Mais de 4 mil gatos e cachorros morreram nos Estados Unidos desde o início do ano, depois de comerem ração contaminada com melamina, um composto orgânico usado em fertilizantes e plásticos, e ácido cianúrico, usado para limpar piscinas. Exportadores chineses misturavam ilegalmente essas substâncias tóxicas no glúten e na proteína de arroz que vendem para fabricantes americanos de ração, para aumentar artificialmente o valor protéico dos produtos.
As fábricas chinesas exportavam o glúten adulterado para dezenas de marcas de ração nos EUA, até para as mais sofisticadas, como Eukanuba e Royal Canin. Mais de 5 mil produtos entraram na lista de recall. E a melamina foi encontrada em ração para porcos, galinhas e peixes. Segundo a Food and Drug Administration (FDA), agência americana que regulamenta alimentos e remédios, a ingestão desses porcos e galinhas não representa perigo para humanos. Mas os peixes ainda estão sendo examinados.
“No momento, os EUA estão muito vulneráveis a alimentos importados contaminados”, diz Richard George, professor de Marketing de Alimentos da Universidade Saint Joseph, na Filadélfia.
O relatório do FDA sobre alimentos importados, obtido pelo Estado, mostra que só em março 215 carregamentos de alimentos da China foram apreendidos por irregularidades. A China é o terceiro maior exportador de alimentos para os EUA, seguido do Brasil. A maioria dos produtos chineses apreendidos eram alimentos podres, sujos ou com bichos, como arroz, maçãs, biscoitos, tempero e peixes estragados.
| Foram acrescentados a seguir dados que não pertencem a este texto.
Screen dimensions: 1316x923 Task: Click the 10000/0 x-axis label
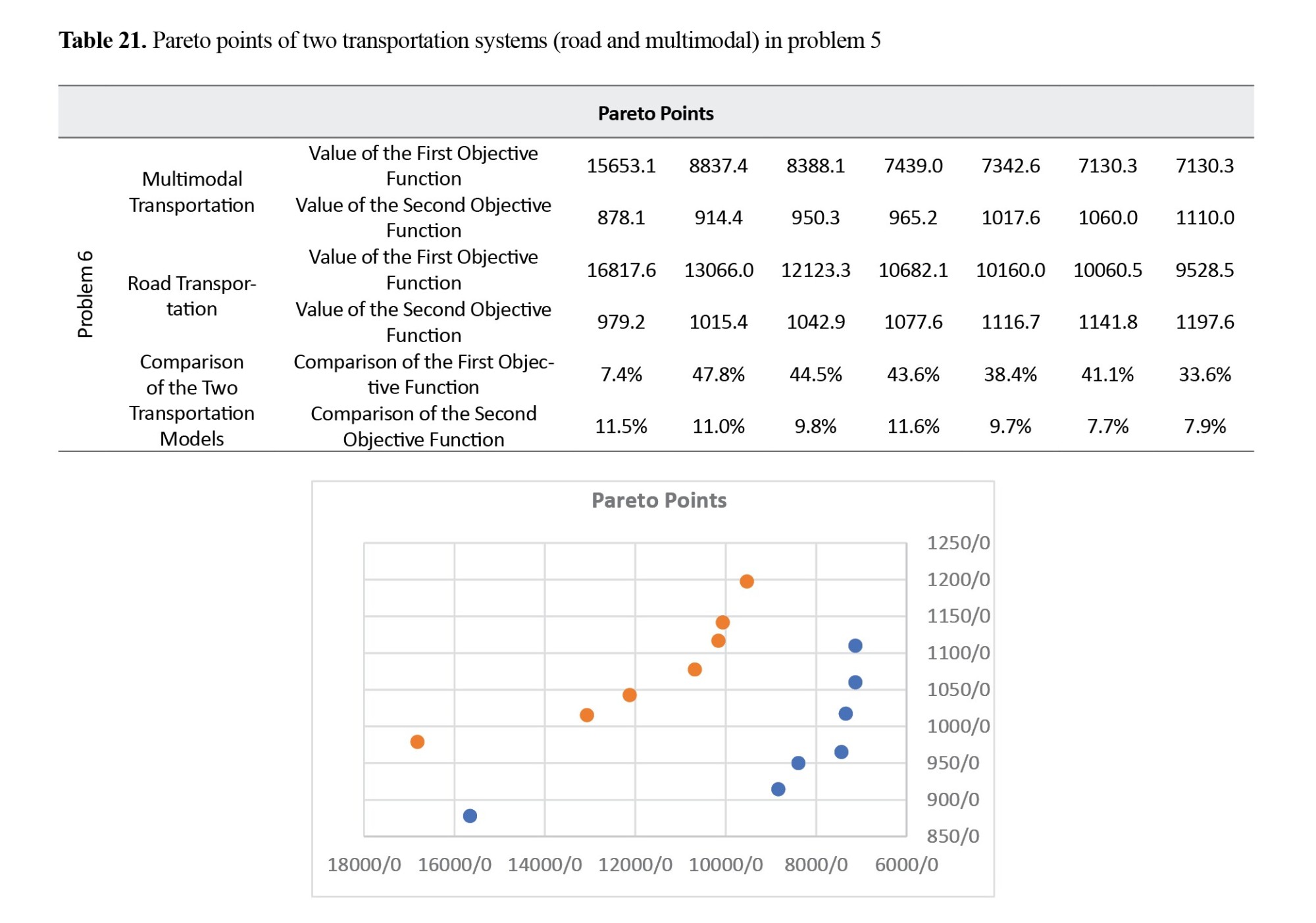(x=726, y=864)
Havia vários produtos contaminados com pesticidas, corantes tóxicos, salmonela (bactéria que causa diarréia), aflatoxinas (cancerígenas), dulcina (adoçante cancerígeno), biscoitos e ginseng falsificados.
O FDA descobriu que as empresas chinesas falsificaram registros e exportaram 700 toneladas de glúten como se fossem produtos têxteis, para evitar fiscalização nos portos americanos. Técnicos da agência foram à China na semana passada para inspecionar as empresas de onde vieram os ingredientes contaminados - mas deram com a cara na porta. As fábricas tinham sido fechadas e esvaziadas.
Com o Encontro Estratégico Econômico EUA-China, que começa hoje em Washington, cresceu a pressão para que autoridades chinesas aperfeiçoem seu sistema de vigilância sanitária. “Está cada vez mais claro que a origem dos alimentos e remédios contaminados vendidos no nosso país é sempre a China”, diz a deputada democrata Rosa De Lauro.
PASSE LIVRE
O FDA só inspeciona 1% de todos os alimentos importados - isto é, de mais de 8,9 milhões de carregamentos que chegaram aos EUA em 2006, a agência inspecionou menos de 21 mil. “A maioria dos alimentos importados tem passe livre, a fiscalização é frouxa”, diz Michael Doyle, diretor do Centro de Segurança dos Alimentos da Universidade da Geórgia.
E o problema pode se agravar. Atualmente, os EUA importam 15% de todos os alimentos que consomem. A projeção é que , em 2020, o país importe 50% de seu suprimento. “Precisamos consertar o sistema de fiscalização agora”, diz Doyle.
Mas faltam recursos para que o FDA, que é muito mais focado na área farmacêutica, aja de forma eficiente. Hoje em dia, a agência não inspeciona as fábricas no exterior onde são produzidos os alimentos. isso deveria ficar a cargo das empresas americanas que importam os alimentos. O FDA, por sua vez, deveria verificar se os importadores estão monitorando os exportadores. Na prática, nada disso funciona.
“O sistema de inspeção de alimentos nos EUA entrou em colapso”, diz a deputada Rosa De Lauro. Na semana passada, ela apresentou uma proposta de lei que aumenta o escopo da ação do FDA, com a criação de um sistema de alerta imediato para alimentos contaminados, maior rigor nos rótulos dos produtos e registros de importação, e multas para empresas que demoram a fazer recalls.
PÂNICO
Donos de animais nos EUA estão em pânico. Foram criados inúmeros sites na internet com as listas das rações que passaram por recall e receitas para fazer as refeições do bicho de estimação em casa.
Cecil, o cachorro da analista de crédito Leslie Garber, passou dois dias jantando cachorro-quente e frango. “A comida dele acabou e eu não confio mais em nenhuma marca vendida no supermercado, resolvi dar comida de gente”, diz Leslie. Para Emily Roderer, que trabalha em uma casa de repouso, foi um sinal de alerta. “De agora em diante, eu, meu marido, meus dois cachorros e dois gatos só comeremos alimentos sem nenhum aditivo, que custam quatro vezes mais”, disse Emily.